Unforgettable images
Published 11:10 pm Sunday, April 6, 2008
Patty Wright leans down close to her workspace, carefully moving a piece of wood around a tiny blade until the face of one of America’s fallen soldiers is revealed.
Wright does not know the fallen soldier whose face she is cutting out of wood with a scroll saw. Sometimes she has only seen a black and white pattern revealing the lines and curves making up the soldiers’ faces.
Wright, a 41-year-old civil engineer who has worked in Dalton 12 years, began doing scroll saw portraits of fallen soldiers during her spare time in 2005. She sends them to their families through a Web-based community, SSP Portrait Freedom (groups.msn.com/sspSoldiersPortraits/homepage). Members volunteer time and materials to send two portraits for families of fallen soldiers. One is framed and the other is ready to be framed.
Families contact the Web site, request an image be made and submit a photo. An artist draws a pattern based on the photo for the person making the scroll saw portrait.

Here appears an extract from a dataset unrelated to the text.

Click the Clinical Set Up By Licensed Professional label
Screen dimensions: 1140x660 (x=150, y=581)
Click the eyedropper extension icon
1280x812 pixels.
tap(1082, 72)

When the person making the portrait is ready he or she e-mails Bill Coon, the moderator, who assigns a soldier. He or she then downloads the pattern and begins working. Before the portrait is sent to the family, Coon approves it.
“He may say make the eye bolder or make this different,” Wright said. “We don’t want to send the family something that’s botched up.”
Many times families send thank you notes after receiving the portraits, something Wright cherishes.
“It’s neat when we hear from the families,” she said.
She makes herself a portrait of each soldier and places it in a notebook beside information about the soldier and thank you notes she receives.
“I was blessed to receive both beautiful scroll saw portraits of my son….,” one mother wrote to Wright. “Your beautiful work hangs in a place of honor in my home and each time I look at it my broken heart will heal just a little more.”
Another mother wrote “I was overwhelmed at the likeness in this awesome work of art.”
Wright began looking up information on the soldiers because as she stared at their faces, she would wonder where they are from, how old they are and how they died.
“It brings me closer to them,” she said. “It’s all sad.”
Wright’s workshop at her McDonald, Tenn., home is full of other crafts produced on the scroll saw.
A coat rack with a bear attached sits near the door. Several portraits, images of animals and lighthouses hang on the walls, as well as a clock with an intricate design. Shelves display wooden boxes with images Wright has carved. A manger scene sits on a top shelf, and a pterodactyl hangs from her ceiling.
“Different things I see, I do,” Wright said about how she chooses her subjects.
She began learning how to use a scroll saw to make crafts six years ago because she loved the crafts her father, Julian Oliver of Apison, Tenn., and sister, Sherry Belcher of Ooltewah, Tenn., would make. Belcher is one of the artists who draws patterns for the scroll saw portraits of the fallen soldiers.
While at a craft fair in Dalton, Wright met Coon when she saw a booth with several portraits of soldiers done with a scroll saw.
“I told him I do scroll saw,” she said. “He told me about the group and I joined.”